In 1951, Laura Brown (Julianne Moore) is a troubled Los Angeles housewife, pregnant with her second child with husband Dan (John C. Reilly). Her life looks ideal on the outside with a loving husband and young son, Richie, but inward she is deeply unhappy. When a neighbor, Kitty (Toni Collette), stops by, needing a favor and a shoulder to cry on, Laura boldly kisses her on the lips. Kitty accepts the kiss, even responds to it for a moment, but doesn’t comment on it, with both women ignoring any hidden meaning it might have. Later, Laura leaves her son with a friend and checks into a hotel room, intending to commit suicide. She falls asleep while reading Virginia Woolf’s novel Mrs. Dalloway, and when she awakens, has a change of heart.
In 2001, New Yorker Clarissa Vaughan (Meryl Streep) spends her day preparing for a party she is hosting to honor her friend Richard (Ed Harris), Laura’s now grown son.
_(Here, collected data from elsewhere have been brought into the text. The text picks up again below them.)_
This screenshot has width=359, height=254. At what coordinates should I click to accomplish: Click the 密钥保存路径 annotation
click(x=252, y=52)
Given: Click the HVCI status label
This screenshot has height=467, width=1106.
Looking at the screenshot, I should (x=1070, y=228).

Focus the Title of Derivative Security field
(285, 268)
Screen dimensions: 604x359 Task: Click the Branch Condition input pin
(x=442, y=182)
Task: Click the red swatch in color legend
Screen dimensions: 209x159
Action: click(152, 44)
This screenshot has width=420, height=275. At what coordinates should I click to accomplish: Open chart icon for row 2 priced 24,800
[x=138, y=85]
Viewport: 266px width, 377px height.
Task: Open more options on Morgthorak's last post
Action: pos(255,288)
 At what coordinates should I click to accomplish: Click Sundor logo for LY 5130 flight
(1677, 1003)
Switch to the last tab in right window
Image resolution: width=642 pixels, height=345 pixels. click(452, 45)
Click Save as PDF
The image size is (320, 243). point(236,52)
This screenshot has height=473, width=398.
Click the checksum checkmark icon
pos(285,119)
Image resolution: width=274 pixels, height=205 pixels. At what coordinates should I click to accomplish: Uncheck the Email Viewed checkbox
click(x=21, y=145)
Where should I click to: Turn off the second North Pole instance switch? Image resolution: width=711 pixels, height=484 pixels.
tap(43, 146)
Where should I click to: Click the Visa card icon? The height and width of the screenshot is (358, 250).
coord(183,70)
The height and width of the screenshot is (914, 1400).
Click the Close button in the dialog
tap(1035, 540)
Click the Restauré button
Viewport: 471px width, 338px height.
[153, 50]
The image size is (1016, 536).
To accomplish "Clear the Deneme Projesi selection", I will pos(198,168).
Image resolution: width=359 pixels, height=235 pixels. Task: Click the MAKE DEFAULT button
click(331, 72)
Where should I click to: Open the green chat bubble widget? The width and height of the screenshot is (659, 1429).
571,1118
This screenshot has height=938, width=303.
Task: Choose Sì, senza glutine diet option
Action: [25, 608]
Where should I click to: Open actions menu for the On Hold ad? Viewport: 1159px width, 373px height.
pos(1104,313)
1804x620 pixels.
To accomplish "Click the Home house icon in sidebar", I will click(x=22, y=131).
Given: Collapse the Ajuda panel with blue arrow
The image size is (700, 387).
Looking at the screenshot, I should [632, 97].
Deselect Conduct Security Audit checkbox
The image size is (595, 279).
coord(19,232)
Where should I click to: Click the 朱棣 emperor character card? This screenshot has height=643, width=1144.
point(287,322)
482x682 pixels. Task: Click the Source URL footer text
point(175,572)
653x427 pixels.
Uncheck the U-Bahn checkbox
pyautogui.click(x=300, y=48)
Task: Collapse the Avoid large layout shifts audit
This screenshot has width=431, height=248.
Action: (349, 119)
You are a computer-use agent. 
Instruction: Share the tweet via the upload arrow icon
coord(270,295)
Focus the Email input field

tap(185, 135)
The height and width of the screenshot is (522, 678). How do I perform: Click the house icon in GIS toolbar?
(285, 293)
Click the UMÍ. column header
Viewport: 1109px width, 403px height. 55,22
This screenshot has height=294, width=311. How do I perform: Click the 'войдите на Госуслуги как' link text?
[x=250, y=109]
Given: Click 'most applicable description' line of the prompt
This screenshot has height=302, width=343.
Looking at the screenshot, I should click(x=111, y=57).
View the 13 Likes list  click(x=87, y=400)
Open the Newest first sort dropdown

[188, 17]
Richard is a poet and author who is living with AIDS and is about to receive a career achievement award but has grown bitter and depressed, partly because as a child his mother abandoned the family, leaving him and his newborn sibling behind. Although Clarissa is a lesbian and in a long-term relationship with her partner Sally Lester (Allison Janney), she and Richard were once lovers. Richard doesn’t want to attend the party, viewing the whole thing as meaningless because he didn’t get the award until he was on the brink of death. He refers to Clarissa as Mrs. Dalloway, an inside joke the two have.
And so it goes. Three separate stories of very different people struggling with depression and finding meaning in lives that have been cruel and limiting. Three different timelines with three suicide attempts, two that are ultimately successful. The novel Mrs. Dalloway takes place in a day during which a woman buys flowers and prepares for a party. This book ties into all three of the stories as we see Virginia Woolf writing it, Laura reading it, and Clarissa essentially living it, even saying one of the book’s famous lines. All three stories end in sadness, too. While two of the characters from the second story appear in the third, they do not flow together like you think they would. Instead, the connection almost doesn’t matter in the grand scheme of things other than to add some emotional cohesion and to better understand Richard’s past and his present emotional state.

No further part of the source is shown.